→ Task to complete
Which lines of the data below include the string "agent"? Return each of them.

++++++

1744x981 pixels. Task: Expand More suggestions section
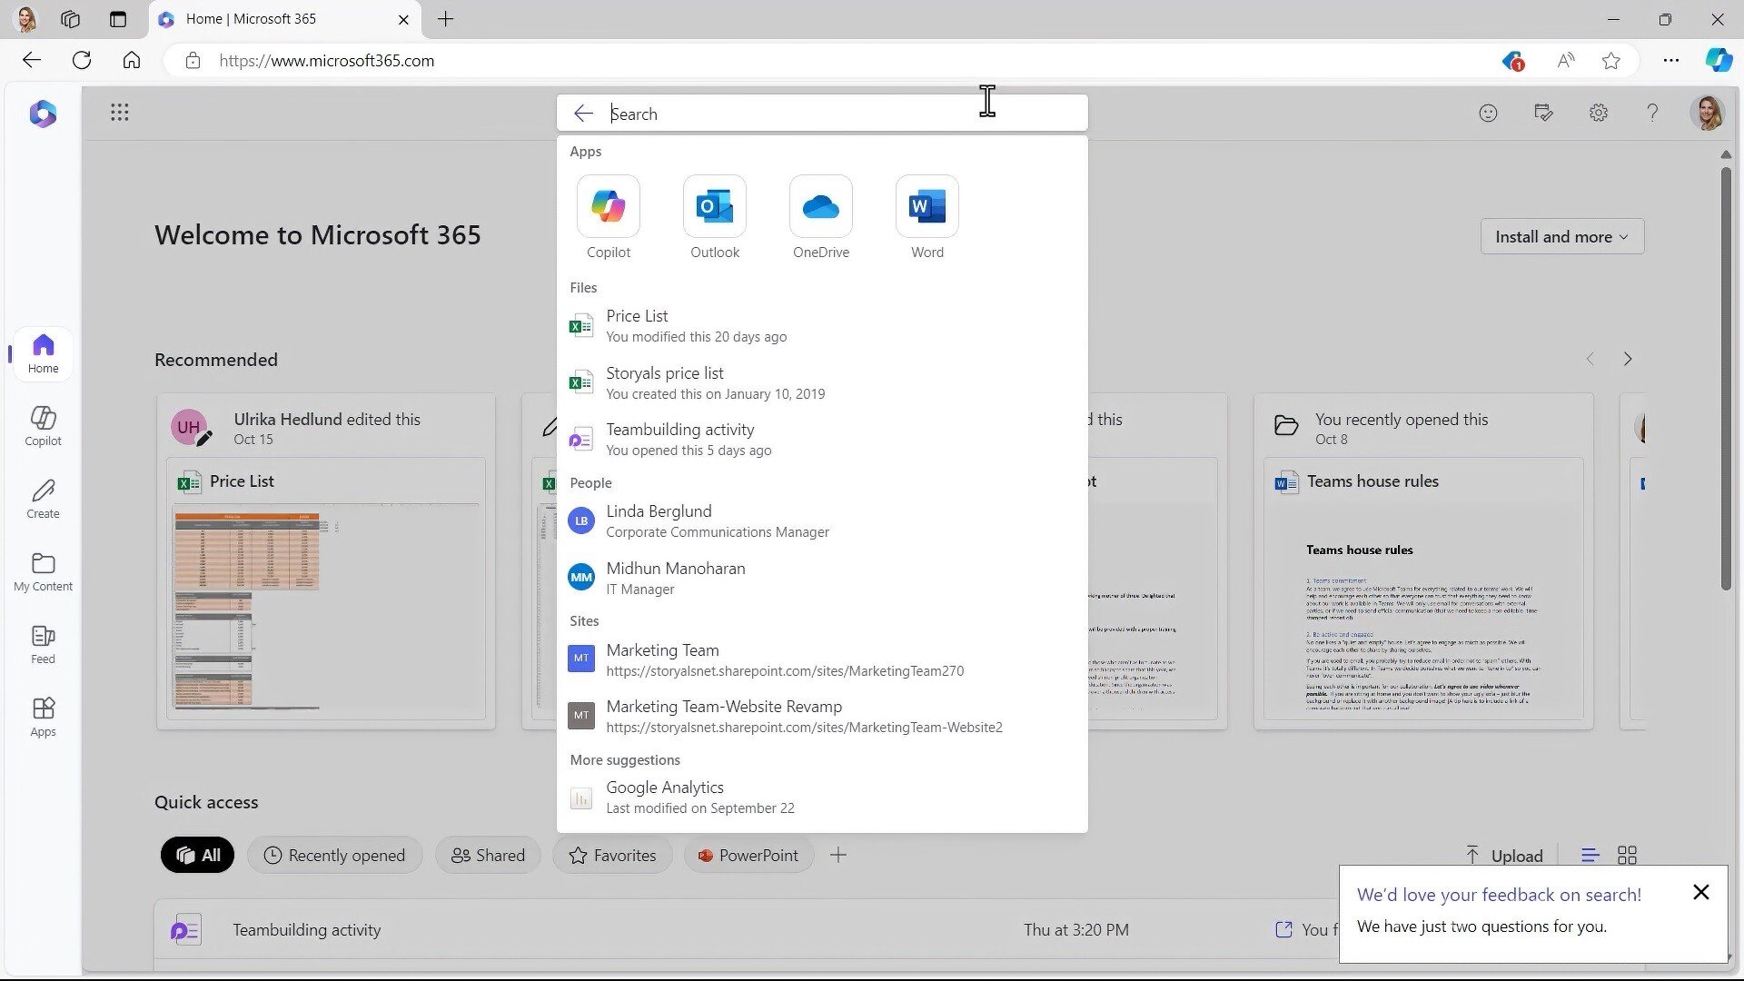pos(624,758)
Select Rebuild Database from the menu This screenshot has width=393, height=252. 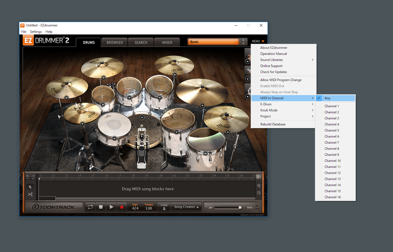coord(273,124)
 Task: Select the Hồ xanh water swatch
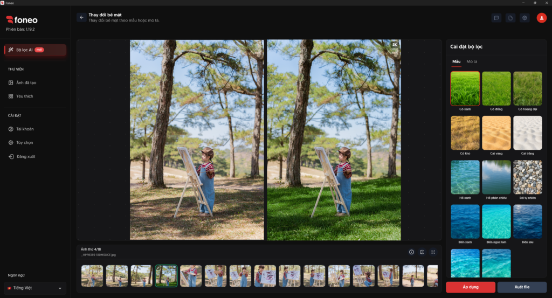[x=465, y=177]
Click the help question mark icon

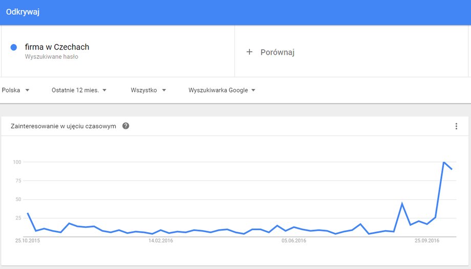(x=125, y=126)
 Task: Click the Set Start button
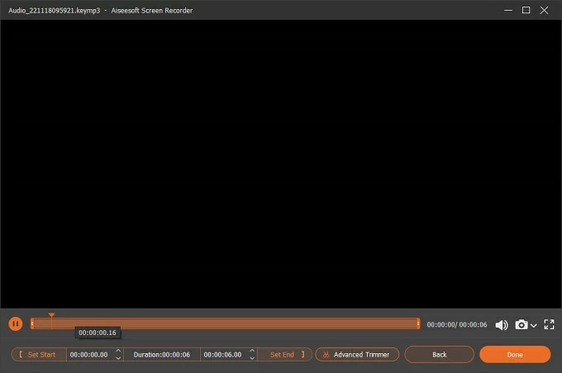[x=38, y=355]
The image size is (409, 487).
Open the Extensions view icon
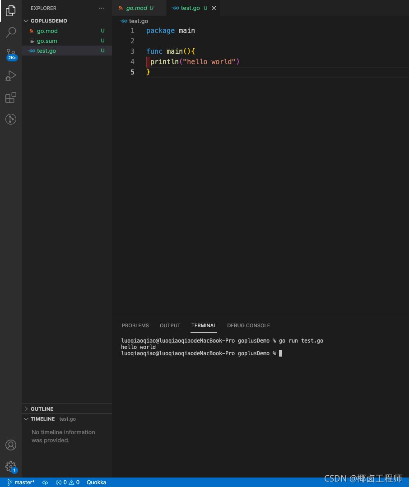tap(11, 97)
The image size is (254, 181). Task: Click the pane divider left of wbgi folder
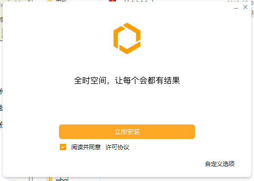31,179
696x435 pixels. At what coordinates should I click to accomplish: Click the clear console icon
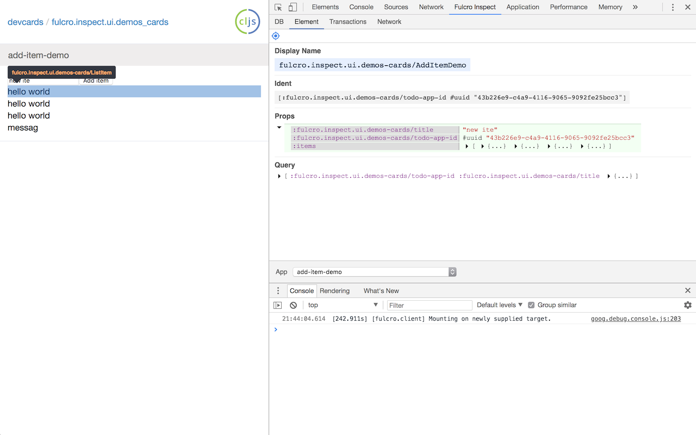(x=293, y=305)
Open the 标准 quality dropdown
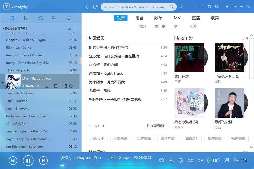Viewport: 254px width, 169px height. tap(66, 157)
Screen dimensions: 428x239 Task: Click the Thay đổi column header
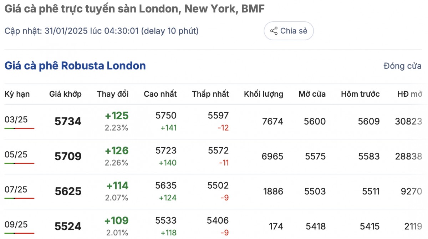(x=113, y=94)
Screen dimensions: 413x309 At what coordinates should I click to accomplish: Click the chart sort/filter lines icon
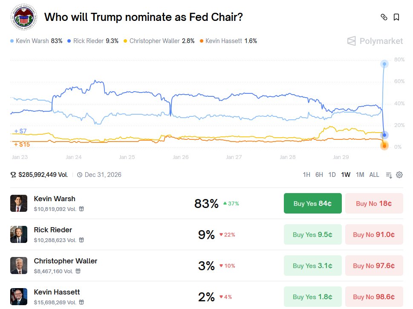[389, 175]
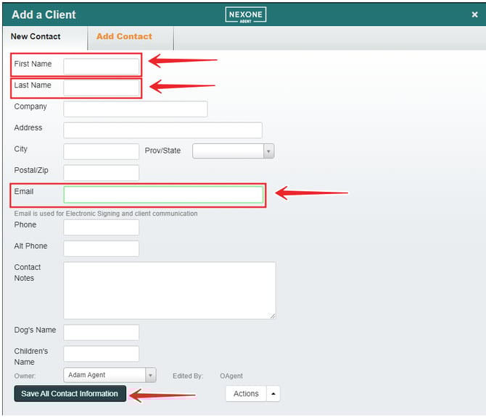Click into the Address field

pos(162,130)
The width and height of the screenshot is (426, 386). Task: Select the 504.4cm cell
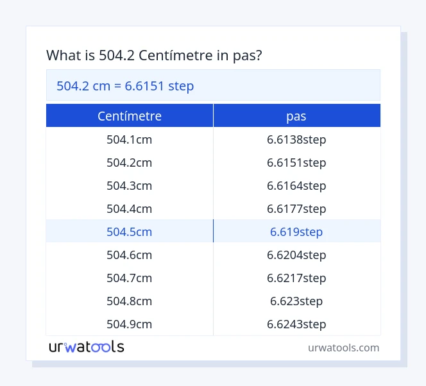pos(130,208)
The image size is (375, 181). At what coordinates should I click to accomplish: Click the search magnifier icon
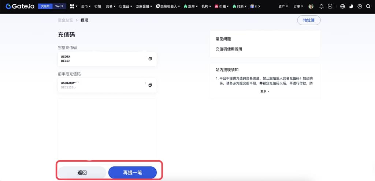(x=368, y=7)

++++++

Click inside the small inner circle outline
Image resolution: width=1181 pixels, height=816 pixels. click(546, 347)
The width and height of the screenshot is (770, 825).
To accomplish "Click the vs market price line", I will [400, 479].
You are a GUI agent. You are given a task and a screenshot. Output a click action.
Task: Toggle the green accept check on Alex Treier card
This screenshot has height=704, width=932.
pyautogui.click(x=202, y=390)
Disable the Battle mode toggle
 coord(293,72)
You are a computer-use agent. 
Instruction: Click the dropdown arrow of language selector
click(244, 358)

++++++

→ Solution for this task
You are a GUI agent. You are given a task and a screenshot. Output a click action.
You are a computer-use agent. 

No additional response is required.